In a previous boom cycle, Boeing, then the dominant employer in the Puget Sound region, came to be known as the Lazy B. With a bloated work force and almost nonexistent competition to spur product innovation due to a near-monopoly, cadres of employees performed micro-cog roles at a pace only a Zen master could perceive. Getting on the payroll meant solid benefits, wages, job security and the bragging rights of working for a true engineering company. With a sclerotic corporate culture where risk was rewarded with scorn and fear, it became easier for employees to while away the hours and take for granted how good they had it.
There was more fat on Boeing's payroll than a deep-fried Twinkie.
Is this starting to sound familiar?
But just like political scare-mongering before an election, the bust came, and it was ugly for the employees and the region. And the shareholders took a bath.
You might think that an engineering company like Boeing would have documented how they got themselves into that pickle and instituted policies and procedures to flatten out the amplitude of the boom/bust cycle. You also might expect that leadership would have made these changes a core part of a revitalized culture. Sadly, you'd be mistaken.
Which brings us around to Microsoft, another eningeering-focused, monopolistic Puget Sound employer with a burgeoning work force and a culture that feels broken along with a leadership team that seems incapable of fixing it.
It is with some trepidation that I raise a concrete example of management's inability to keep people accountable and productive, and in my estimation, drives a non-trivial amount EPS down each quarter. It is, dear readers, all the emails that begin with: wfh.
wfh, for those not on the inside, stands for working from home, and it is the biggest fiction that exists at Microsoft today.
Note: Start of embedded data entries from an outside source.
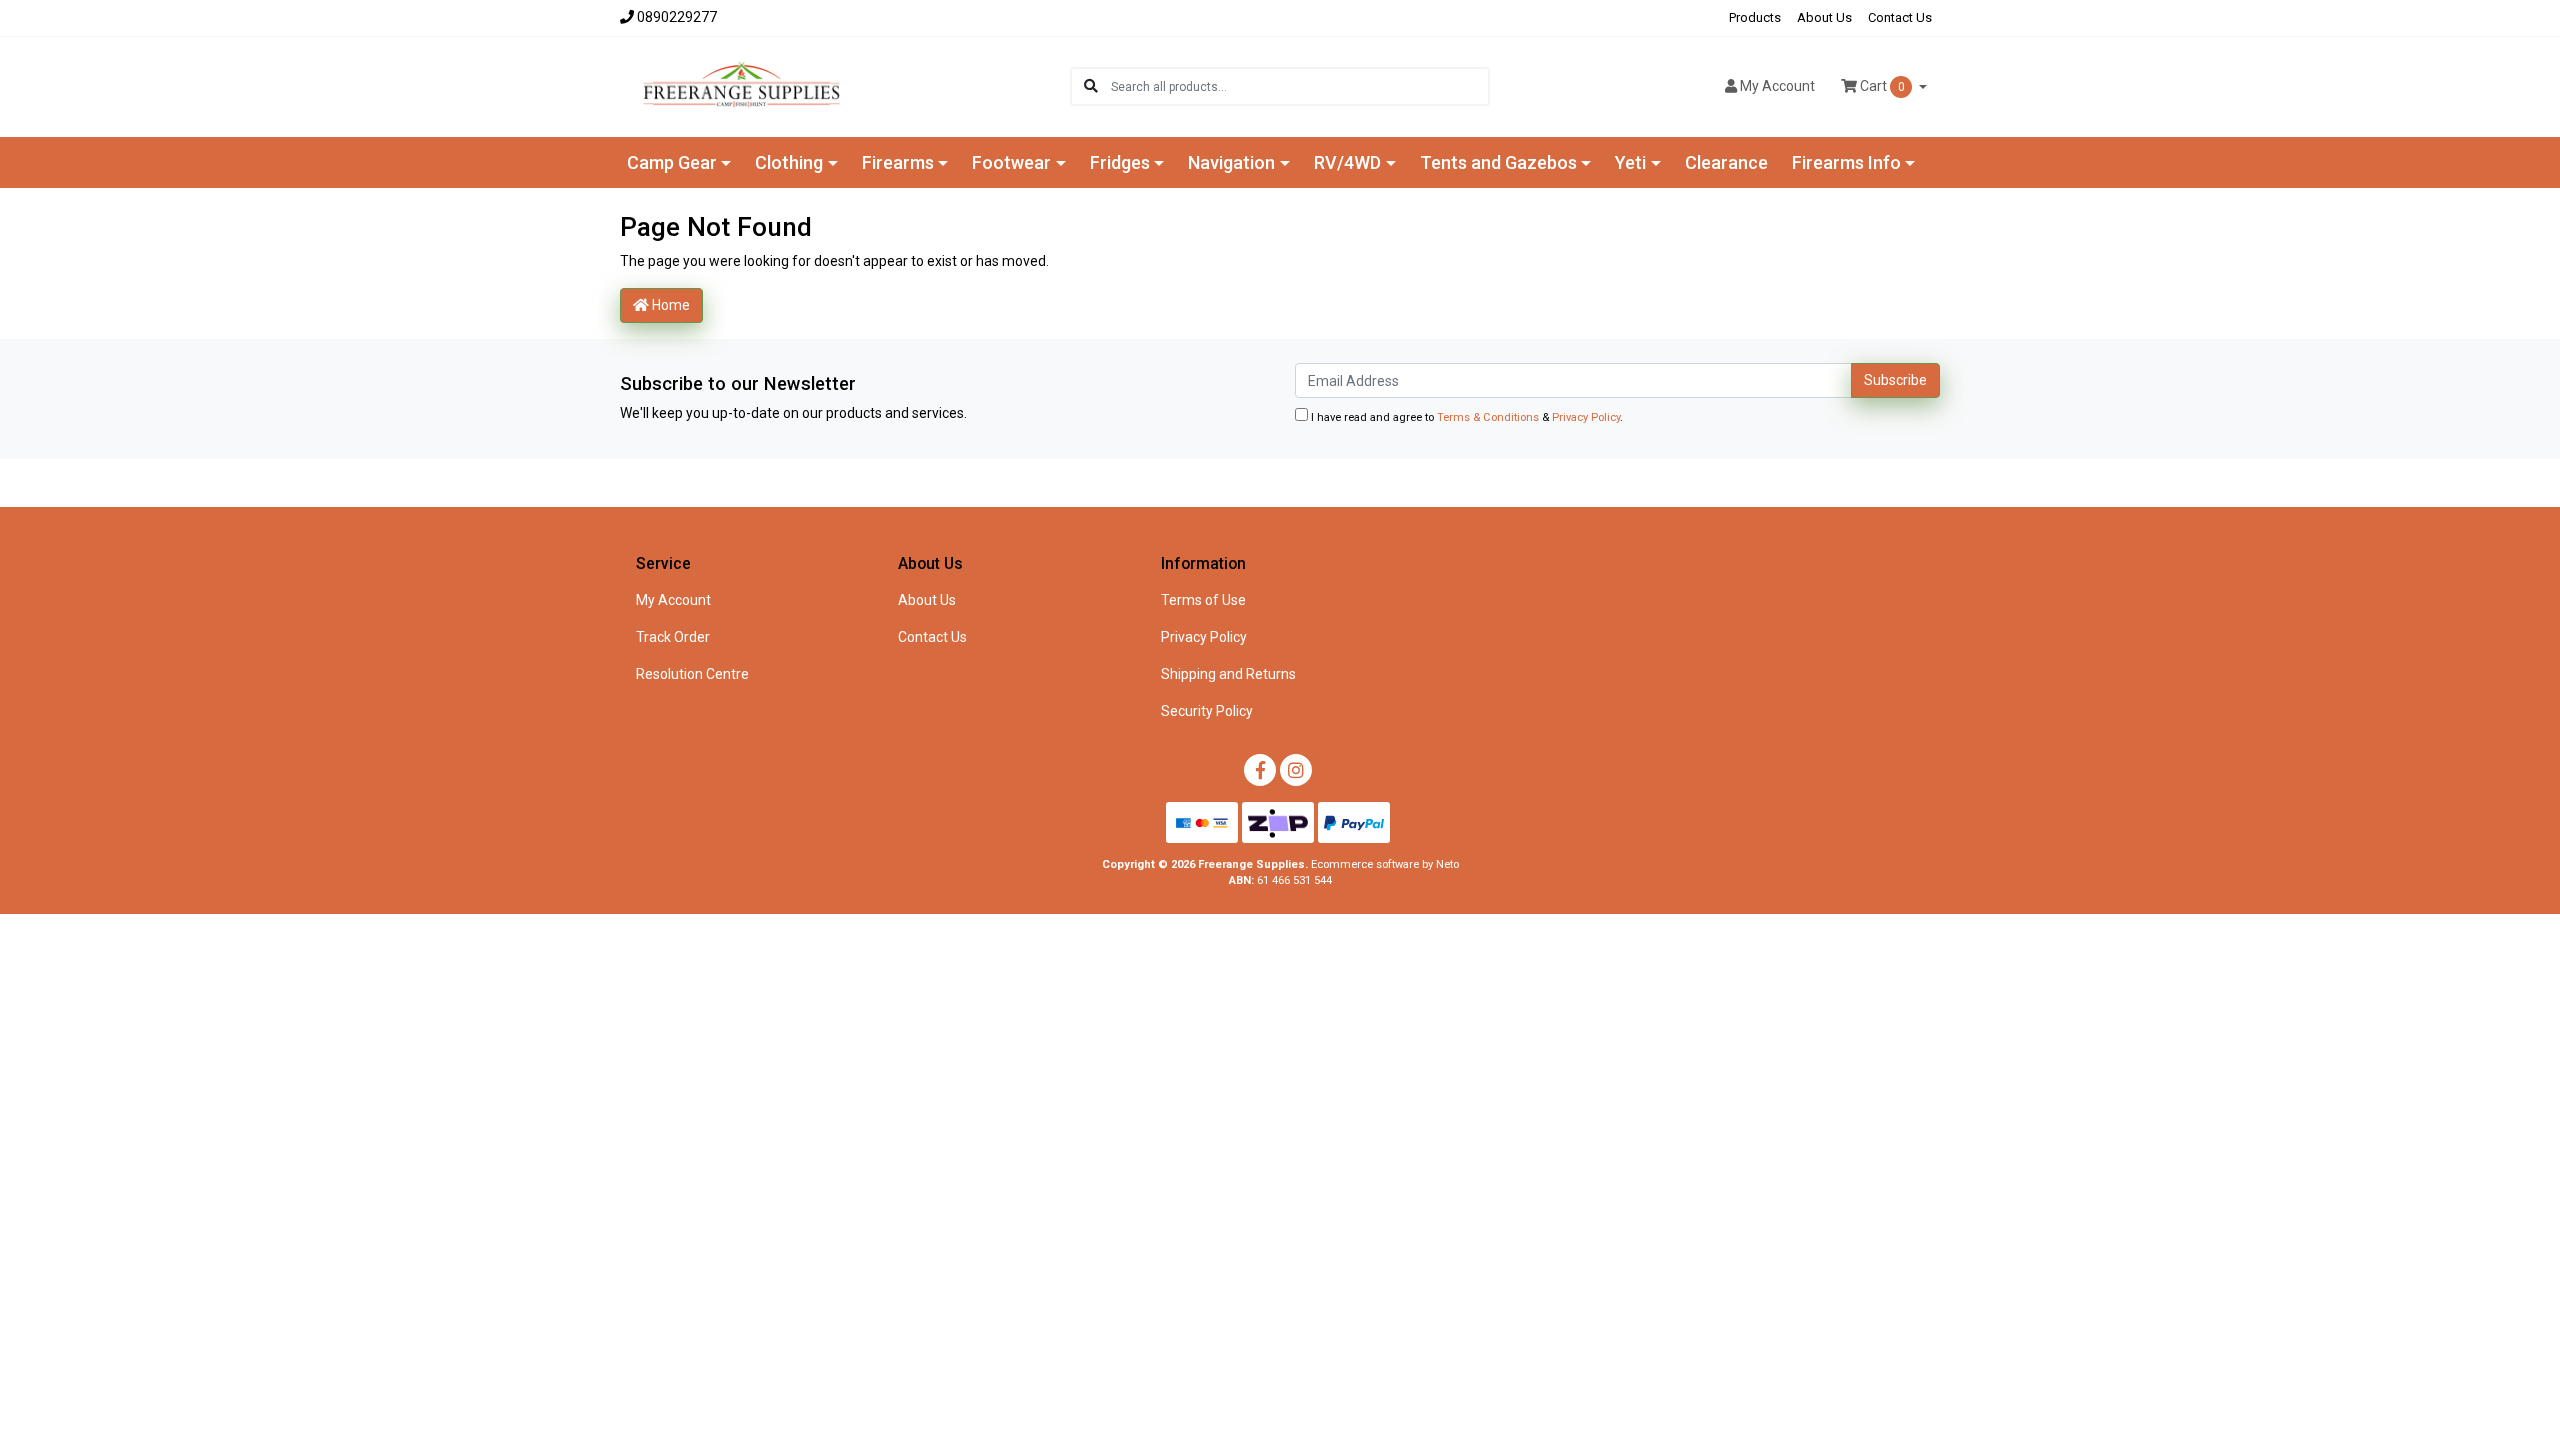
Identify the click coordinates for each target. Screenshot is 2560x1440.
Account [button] (1777, 86)
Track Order (673, 637)
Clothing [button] (789, 162)
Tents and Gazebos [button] (1498, 162)
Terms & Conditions (1488, 417)
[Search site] (1091, 86)
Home (669, 305)
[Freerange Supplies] (741, 85)
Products (1755, 17)
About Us (1824, 17)
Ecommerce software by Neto (1385, 864)
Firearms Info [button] (1846, 162)
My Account (673, 600)
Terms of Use (1203, 600)
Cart (1881, 86)
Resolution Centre (692, 674)
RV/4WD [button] (1347, 162)
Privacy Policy (1586, 417)
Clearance (1726, 162)
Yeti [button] (1630, 162)
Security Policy (1207, 711)
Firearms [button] (898, 162)
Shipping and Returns (1228, 674)
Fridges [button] (1120, 162)
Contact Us (1900, 17)
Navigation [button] (1231, 162)
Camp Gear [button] (672, 162)
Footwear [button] (1011, 162)
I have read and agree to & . (1465, 417)
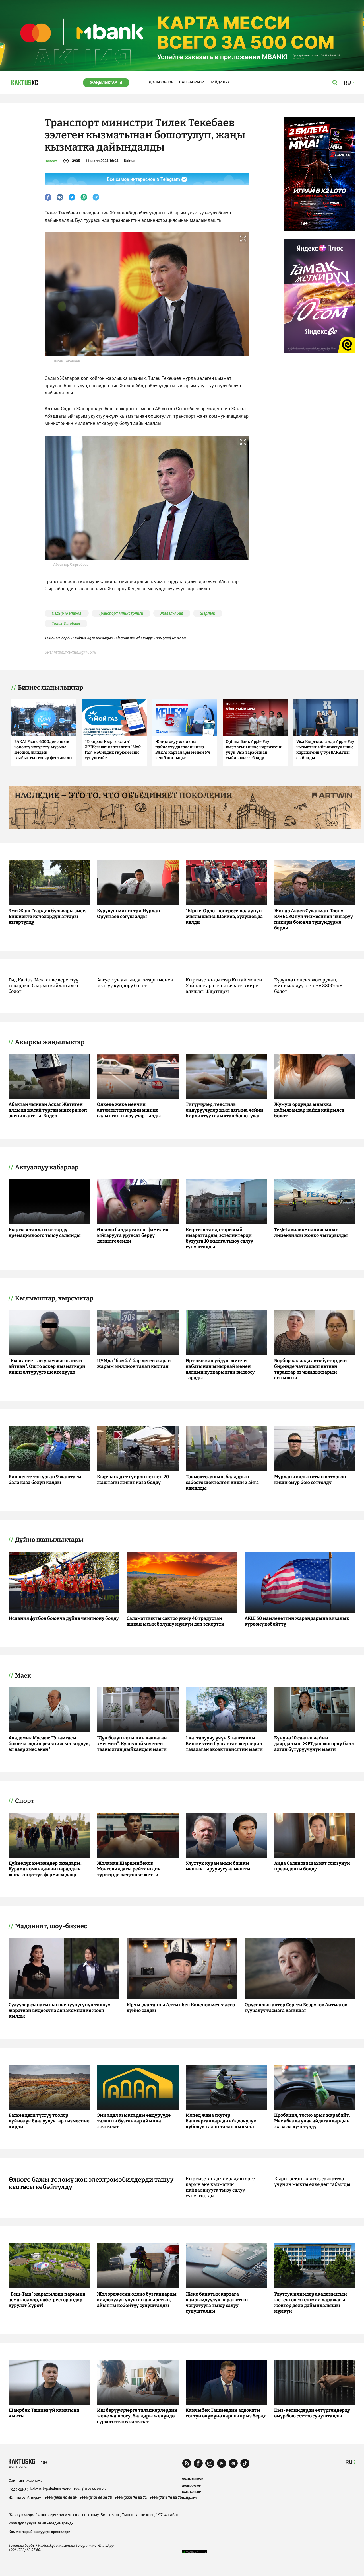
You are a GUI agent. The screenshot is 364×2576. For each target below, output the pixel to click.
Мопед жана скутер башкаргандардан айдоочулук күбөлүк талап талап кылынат (221, 2120)
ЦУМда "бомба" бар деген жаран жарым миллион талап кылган (134, 1363)
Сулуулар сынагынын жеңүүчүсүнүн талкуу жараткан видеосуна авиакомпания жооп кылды (59, 2010)
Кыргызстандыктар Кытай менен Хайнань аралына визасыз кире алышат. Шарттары (224, 985)
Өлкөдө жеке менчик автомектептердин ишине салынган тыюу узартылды (129, 1110)
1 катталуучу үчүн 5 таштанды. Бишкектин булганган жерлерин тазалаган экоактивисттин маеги (224, 1743)
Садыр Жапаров (67, 613)
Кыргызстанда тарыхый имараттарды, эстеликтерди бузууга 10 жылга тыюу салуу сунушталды (219, 1238)
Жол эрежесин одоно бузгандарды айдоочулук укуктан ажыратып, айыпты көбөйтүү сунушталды (137, 2299)
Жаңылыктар (103, 82)
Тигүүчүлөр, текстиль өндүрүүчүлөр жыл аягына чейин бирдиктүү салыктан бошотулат (224, 1110)
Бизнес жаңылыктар (50, 688)
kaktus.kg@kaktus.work (50, 2489)
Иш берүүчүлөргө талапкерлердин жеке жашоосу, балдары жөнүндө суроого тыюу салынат (137, 2415)
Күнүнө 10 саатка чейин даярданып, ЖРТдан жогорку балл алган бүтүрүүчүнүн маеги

I myself have used wfh from time to time to get all sorts of things done. I've worked from home to get my car fixed. I've worked from home to attend to family matters. I've worked from home to work on a crunch project without interruptions. I've worked from home to go and exercise. I've worked from home to go shopping. I've worked from home to take care of my pets. I've worked from home to finish that novel I was up until 3am reading the night before. And I've worked from home just to goof off.
I also know that I'm not the only one. I know people who wfh or schedule four-hour meetings to go and work out, shop, go tanning, or work on a pet project. It is endemic. It crosses all levels, from individual contributor to management. And there is no accountability around it.
No one is ever chastised for wfh, because it would jeopardize the manager's own wfh privileges.
The fact that management and leadership lets corporate productivity ooze away with wfh is scandalous. There are no formal rules about telecommuting, there are no check-ins with management about work completed (which is a whole other topic unto itself) when wfh and the fact that the correlation between wfh and nice weather is so obvious, only a bribed customs agent could miss it.
What other company in the world can afford to have such a portion of its work force unaccountable for its time? Only a company with operating margins above 40%.
As much as I hate to shine the light on the nondisclosed perk of wfh and I'd hate to see it go away entirely, I'd rather have more butts in chairs doing work instead of laundry at home. Cracking down on this might also have the pleasant side effects of exposing sandbaggers and being the nudge certain members of the idle vested class need to move on.
There is no way to say how much wfh has slowed us down as an organization or link wfh to product delays. I do know that from my chair, the constant flow of wfh into my inbox makes me question how hard I really need to be working some days.
My fourth request of management and leadership is to find the will to tackle this issue and improve our productivity before the last person leaving Microsoft is asked to turn out the lights.